As the Fourth of July holiday approaches — when many Americans head outdoors to camp, hike and barbecue — Jewell cites two 21st-century challenges for the national park system she oversees. One is to engage a younger generation that may be more interested in the digital world than the natural one. The other is to respond to the changing landscape caused by climate change.

"We're going to have to triage," she said Monday on Capital Download. "We're going to have to say, what is climate change likely to do and can we save these historic resources, these cultural resources, these landscapes? Or do we have to put our money, which is limited, into places that are less likely to be impacted?

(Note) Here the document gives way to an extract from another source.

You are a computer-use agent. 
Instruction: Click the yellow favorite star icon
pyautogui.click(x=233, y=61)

"These are really difficult decisions, because the mission of the National Park Service is to leave these national treasures unimpaired for future generations, and yet with climate change we're having to make some hard choices."

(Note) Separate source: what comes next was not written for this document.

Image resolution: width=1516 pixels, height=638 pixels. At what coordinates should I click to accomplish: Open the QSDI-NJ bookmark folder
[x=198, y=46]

Jewell, 58, spoke to USA TODAY's weekly video newsmaker series in her sprawling office, its balcony offering a panoramic view of the Congress, the Washington Monument and the Jefferson Memorial. Last year, she took over the department that oversees public lands, national parks and Indian affairs without much of a background in politics. A former petroleum engineer and CEO of REI, the outdoor gear company, she says she has gotten an education in how Washington works, and doesn't.

"We're in the forever business; our charge in national parks is to preserve them unimpaired for future generations," she says. "But we are funded lurching from continuing resolution to continuing resolution." That is different from the business world she left, she says.

"People accuse businesses of having a short-term mentality, but I'll tell you, businesses do strategic planning, and they think forward," something she says is "very difficult" to do in Washington. Another contrast: "In the private sector, you're rewarded for taking risks. In the public sector, you take risks and you're wrong, and people will hammer you. So it makes you very risk-averse."

She expresses little patience with those who argue the climate isn't changing or debate whether humans are causing the change.

"I would say that the science is clear," she says. "But whether or not you choose to think about the causes of climate change, all you have to do is open your eyes and look around you to see that climate change is real. So we can no longer pretend it's going to go away. We have to adapt and deal with it."